A)
$$\int_0^{ln(3)} \frac{e^x}{e^x +2}dx$$
$$u=e^x +2$$ $$du = e^x$$
$$\int_0^{ln(x)} u^{-1}du$$
when x = ln(3), u = 5
when x = 0, u = 3
$$ln(e^x + 2)]_3^5 = ln|e^5 +2| - ln|e^3+2| = 1.9184629453$$
without reevaluating limits I get a different answer
$$ln(e^x + 2)]_0^{ln(3)} = ln|e^{ln(3)}+2| - ln|e^0 + 2| = 0.510825623766$$
when do I know to reevaluate limits?

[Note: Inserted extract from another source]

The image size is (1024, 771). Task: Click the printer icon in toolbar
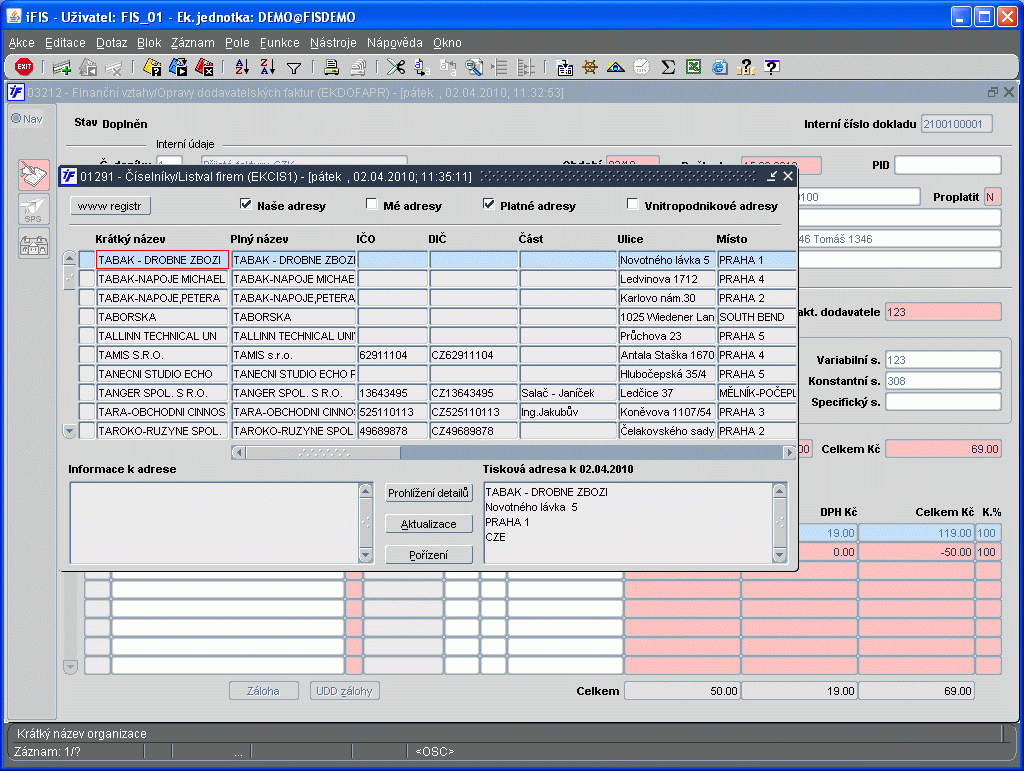[331, 67]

If I get a different answer for both, which one is correct?
B)
$$\int_0^{\frac{-\sqrt{3}}{5}} \frac{arctan(5x)}{1+25x^2}dx$$
$$u=arctan(5x)$$ $$du=\frac{5}{1+25x^2}$$
$$\frac{1}{5}\int_0^{\frac{-\sqrt{3}}{5}}udu$$
I reevaluated the limits in the integral, because of its form 'udu'
I'm just confused when to reevaluate the limits, because I know its not always necessary. But doing so shouldn't you end up with the same answer if you didn't? what form does the integral have to take for me to know I have to, or its ok to reevaluate the limits. An answer without too much terminology would be helpful, thanks
what if it takes the form of:
$$\int_3^{ln(9)} e^u du$$
for example?
You have two choices. You can reevaluate the limits, or you can express the integral in terms of the original variable and use the original limits. Taking your second example, maybe it helps to show the limits like this: $$\int_{x=0}^{x=\frac{-\sqrt{3}}{5}} \frac{\arctan(5x)}{1+25x^2}dx$$ $$u=\arctan(5x)$$ $$du=\frac{5}{1+25x^2}$$
$$\frac{1}{5}\int_{x=0}^{x=\frac{-\sqrt{3}}{5}}udu=\frac 15\cdot\left.\frac {u^2}2\right|_{x=0}^{x=\frac{-\sqrt{3}}{5}}$$ Now it is clear what our choices are. One is to reevaluate the limits: $$\frac 15\left.\frac {u^2}2\right|_{x=0}^{x=\frac{-\sqrt{3}}{5}}=\frac 15\cdot\left.\frac {u^2}2\right|_{u=0}^{u=\frac{-\pi}{3}}=\frac{\pi^2}{90}$$ and the other is to back substitute: $$\frac 15\left.\frac {u^2}2\right|_{x=0}^{x=\frac{-\sqrt{3}}{5}}=\left.\frac 1{10}(\arctan(5x))^2\right|_{x=0}^{x=\frac{-\sqrt{3}}{5}}=\frac{\pi^2}{90}$$ Depending on the problem, one may be easier than the other.